### [Quoted passage]
────────────────────
Renaissance to Goya: Prints and Drawings from Spain
Until 6 January 2013
Because of its encyclopedic array of objects from cultures across history and the globe, one often forgets that the British Museum has an absolutely world-class collection of art in the form of its prints and drawings collection.

Francisco Goya, 'Figures Dancing in a circle from Los Disparates', 1816-23. Print. 245 x 355 mm. © Trustees of the British Museum.
A free exhibition opening today
focuses on its works on paper from Spain, charting a course from the sixteenth century, when foreign artists like the Mannerist Italian painter Federigo Zuccaro and Flemish printmaker Pedro Perre were working in the country, through to the seventeenth-century Golden Age of Spanish art – Diego Velázquez, Bartolomé Murillo, Francisco Zurbáran and Jusepe de Ribera – and then to Francisco de Goya, whose horrifying ‘Disasters of War’ series (1810–20) on show is one of the pre-eminent works of printmaking in the history of art.
David Roberts Art Foundation opens
21 September - 23 February 2013
The David Roberts Art Foundation inaugurates its new space in London’s Mornington Crescent
from tomorrow with a group show entitled ‘House of Leaves’, featuring pieces by over 30 important international artists, from sculptor Tony Cragg RA and Polish painter Wilhelm Sasnal to older figures including American-born Surrealist Man Ray and English conceptualist John Latham.
────────────────────
### [Records supplied]
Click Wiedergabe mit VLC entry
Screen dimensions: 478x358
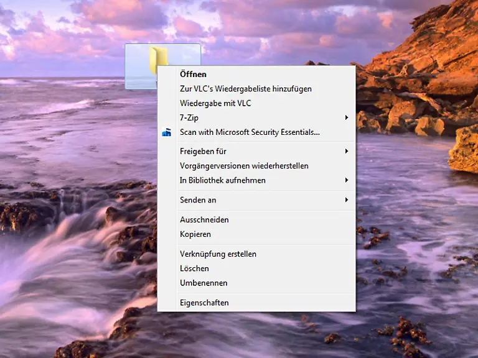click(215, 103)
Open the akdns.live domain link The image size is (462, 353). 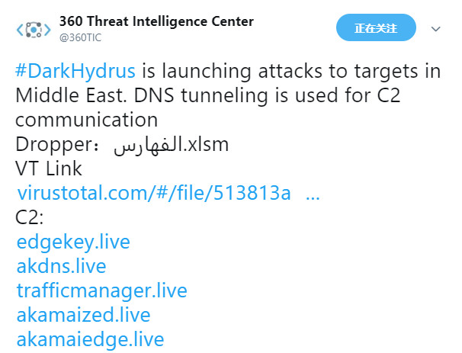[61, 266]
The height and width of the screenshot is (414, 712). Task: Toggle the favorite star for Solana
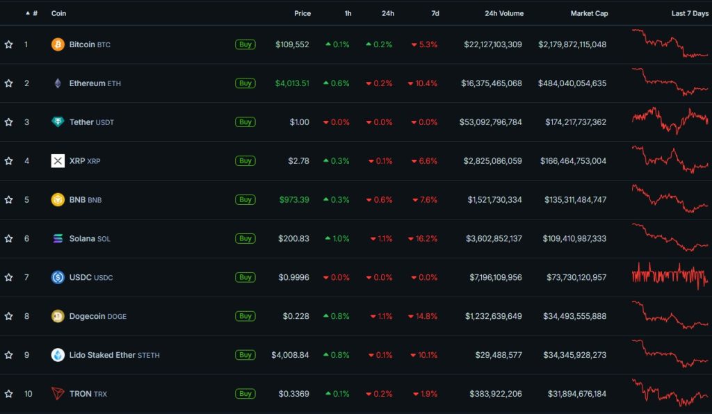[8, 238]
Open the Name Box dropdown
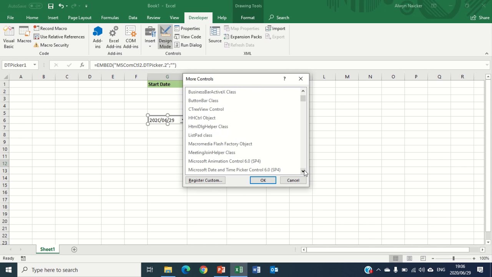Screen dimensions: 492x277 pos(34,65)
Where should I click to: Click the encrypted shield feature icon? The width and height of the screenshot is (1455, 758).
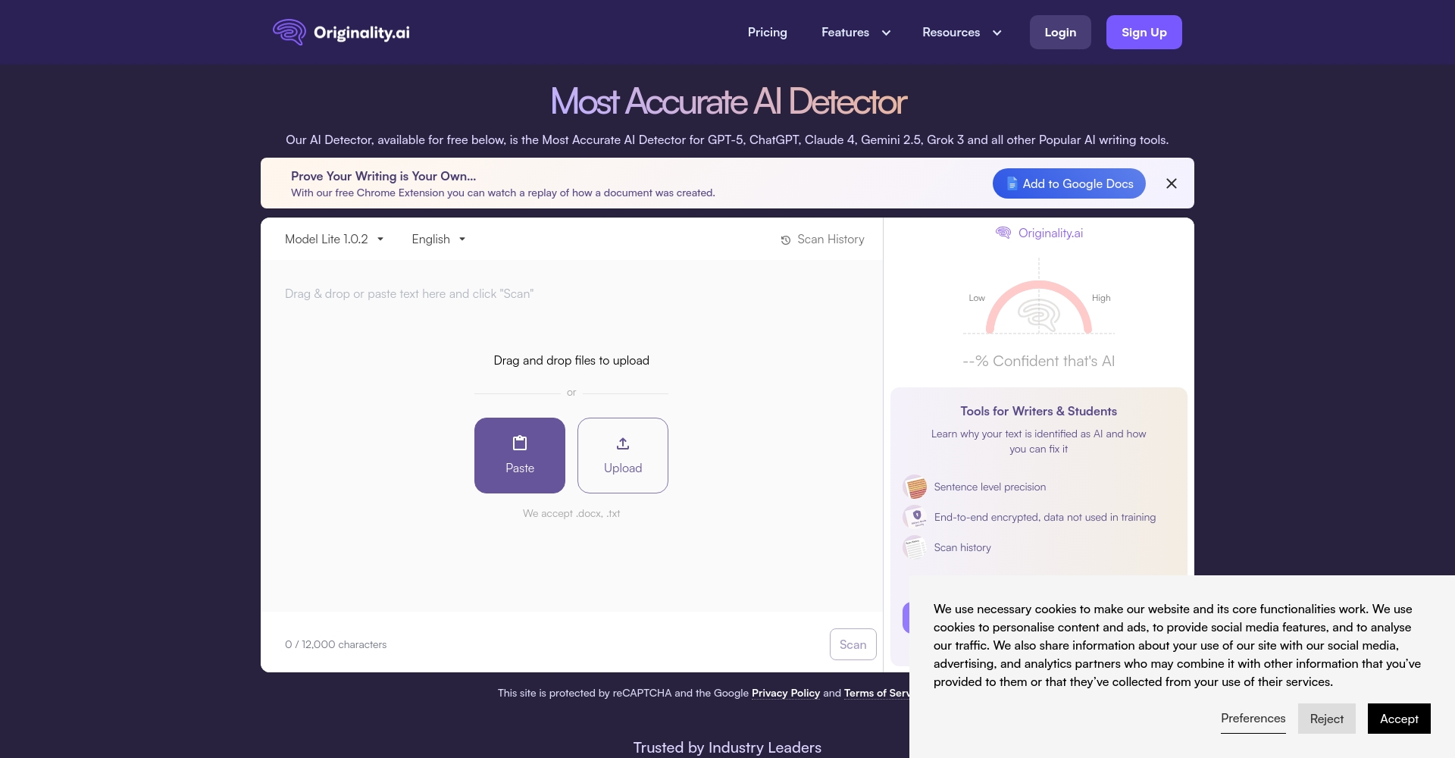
────────────────────
### [To be done]
(a) According to the art news listings, which Goya series on show is one of the pre-eminent works of printmaking in the history of art?
(b) Write the next passage of the art news listings, picking up after their final sentence.

### [The replies]
(a) His 'Disasters of War' series (1810–20).

(b)
'A House of Leaves – Movement 1' Installation view. Courtesy David Roberts Art Foundation. Photo: Mark Blower.
The works are drawn from the Foundation’s superlative holdings of over 2000 works of modern and contemporary art. The Foundation hopes its new home will precipitate a new era of events, exhibitions and commissions as significant as its collection.

London Art Book Fair 2011. Installation Image. Photo: Dan Weill. The London Art Book Fair
21 – 23 September 2012
Anybody interested in art publishing should head down to the Whitechapel Gallery on Friday, Saturday or Sunday for the London Art Book Fair.
Exhibitors include publishers big and small, from Thames & Hudson through to Enitharmon Editions, a press who, alongside their standard poetry titles, produce beautiful, high production value artists’ books often made in collaboration with poets. The fair’s programme of events includes book launches, printmaking workshops and discussions with artists such as photocollagist Penelope Slinger and painter Dexter Dalwood.
Rita Ackermann
Until 3 November 2012
Hauser & Wirth in Piccadilly has opened an exhibition
of recent paintings and works on paper by the highly talented Hungarian-American artist Rita Ackermann. The exhibition focuses on her series ‘Fire by Days’, which includes eight semi-abstract pieces on canvas formed of oil, acrylic and spray paints.

Installation View, Rita Ackermann, ‘Fire by Days’, Hauser & Wirth London, Piccadilly
© Rita Ackermann. Courtesy the artist and Hauser & Wirth, Photos: Alex Delfanne.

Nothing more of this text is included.